The bispecific antibody REGN5459 appears safe and can produce durable responses in patients with relapsed or refractory multiple myeloma (MM), according to research presented at the AACR Annual Meeting 2023.
REGN5459 binds to BCMA on MM cells and to CD3 on T cells, an interaction that causes T-cell activation and clearance of plasma cells, explained study presenter Attaya Suvannasankha, MD, of Indiana University in Indianapolis.
She and her colleagues found that REGN5459 produced responses lasting more than 26 months in MM patients who had exhausted all available treatment options. REGN5459 also caused cytokine release syndrome (CRS) in a majority of patients, but all CRS events were grade 1 or 2.
These results come from a phase 1/2, first in-human trial of REGN5459 in 43 patients with relapsed/refractory MM (ClinicalTrials.gov Identifier: NCT04083534). The patients had received a median of 5 prior lines of therapy (range, 2-9), and 86% had received an autologous stem cell transplant. The median age at baseline was 67 (range, 26-85) years, 51.2% of patients were women, and 79.1% were White.
Patients received REGN5459 at doses of 3-60 mg or 120-900 mg weekly. Step-up dosing was used to mitigate the risk of CRS. All patients also received 20 mg of dexamethasone as premedication, which was tapered after the full dose was reached.
The maximum-tolerated dose was not reached, but the phase 2 dose was 480 mg. There was 1 dose-limiting toxicity (grade 3 hypoxia) at the 900 mg dose level. In addition, 16.3% of patients discontinued treatment due to treatment-emergent adverse events (TEAEs).
All patients experienced a TEAE. The most common hematologic TEAEs were neutropenia (39.5%) and anemia (34.9%), and the most common non-hematologic TEAE was CRS (53.5%).
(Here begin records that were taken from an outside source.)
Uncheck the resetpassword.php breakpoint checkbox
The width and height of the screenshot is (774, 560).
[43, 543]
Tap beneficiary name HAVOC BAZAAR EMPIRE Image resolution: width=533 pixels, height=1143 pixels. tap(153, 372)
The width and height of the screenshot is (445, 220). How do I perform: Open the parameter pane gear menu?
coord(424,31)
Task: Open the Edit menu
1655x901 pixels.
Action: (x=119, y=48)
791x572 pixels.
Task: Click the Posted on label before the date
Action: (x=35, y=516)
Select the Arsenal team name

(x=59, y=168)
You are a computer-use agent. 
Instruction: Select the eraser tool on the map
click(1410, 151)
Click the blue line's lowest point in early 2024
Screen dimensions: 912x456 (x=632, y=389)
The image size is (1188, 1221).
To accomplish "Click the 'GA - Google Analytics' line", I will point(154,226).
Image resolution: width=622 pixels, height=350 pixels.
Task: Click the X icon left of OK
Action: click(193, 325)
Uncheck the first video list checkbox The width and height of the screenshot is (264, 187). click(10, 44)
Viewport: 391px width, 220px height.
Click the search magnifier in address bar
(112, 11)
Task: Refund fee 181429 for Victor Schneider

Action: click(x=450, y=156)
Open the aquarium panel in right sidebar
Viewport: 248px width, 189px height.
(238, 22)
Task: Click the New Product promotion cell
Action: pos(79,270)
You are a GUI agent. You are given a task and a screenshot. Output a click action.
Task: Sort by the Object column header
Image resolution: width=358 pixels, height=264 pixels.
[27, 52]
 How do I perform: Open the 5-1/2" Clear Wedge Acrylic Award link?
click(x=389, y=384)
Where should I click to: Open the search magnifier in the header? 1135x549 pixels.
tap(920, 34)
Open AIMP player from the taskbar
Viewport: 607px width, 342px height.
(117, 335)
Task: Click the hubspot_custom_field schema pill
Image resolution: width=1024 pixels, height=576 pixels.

One patient developed grade 3 immune effector cell-associated neurotoxicity syndrome.
The rate of CRS increased as the dose of REGN5459 increased, from 23.1% at 3-60 mg to 33.3% at 120-240 mg and 81.0% at 480-900 mg. However, most cases of CRS (n=20) were grade 1. There was 1 case of grade 2 CRS and 2 cases of grade 3 CRS.
The objective response rate (ORR) was 65.1%. Patients achieved stringent complete responses (32.6%), complete responses (18.6%), very good partial responses (7.0%), and partial responses (7.0%). Among evaluable patients with a complete response or greater, 79.0% were negative for minimal residual disease.
The ORRs increased as the dose of REGN5459 increased, from 23.1% with 3-60 mg to 66.7% with 120-240 mg and 90.5% with 480-900 mg.
The median time to response was 0.8 months. At a median follow-up of 9 months, the median duration of response was not reached. The probability of maintaining a response at 12 months was 78.1%. The longest responses had lasted 26 months or longer at the data cutoff.
“REGN5459 shows early and durable response in patients with relapsed or refractory multiple myeloma who are heavily pretreated,” Dr Suvannasankha said. “The agent is efficacious and shows a manageable side effect profile. Further development of this agent is under consideration.”
Disclosures: This research was supported by Regeneron Pharmaceuticals. Some study authors declared affiliations with biotech, pharmaceutical, and/or device companies. Please see the original reference for a full list of disclosures.
Suvannasankha A, Kapoor P, Pianko MJ, et al. Safety and efficacy from the phase 1/2 first-in-human study of REGN5459, a BCMAxCD3 bispecific antibody with low CD3 affinity, in patients with relapsed/refractory multiple myeloma. AACR 2023. April 14-19, 2023. Abstract CT013.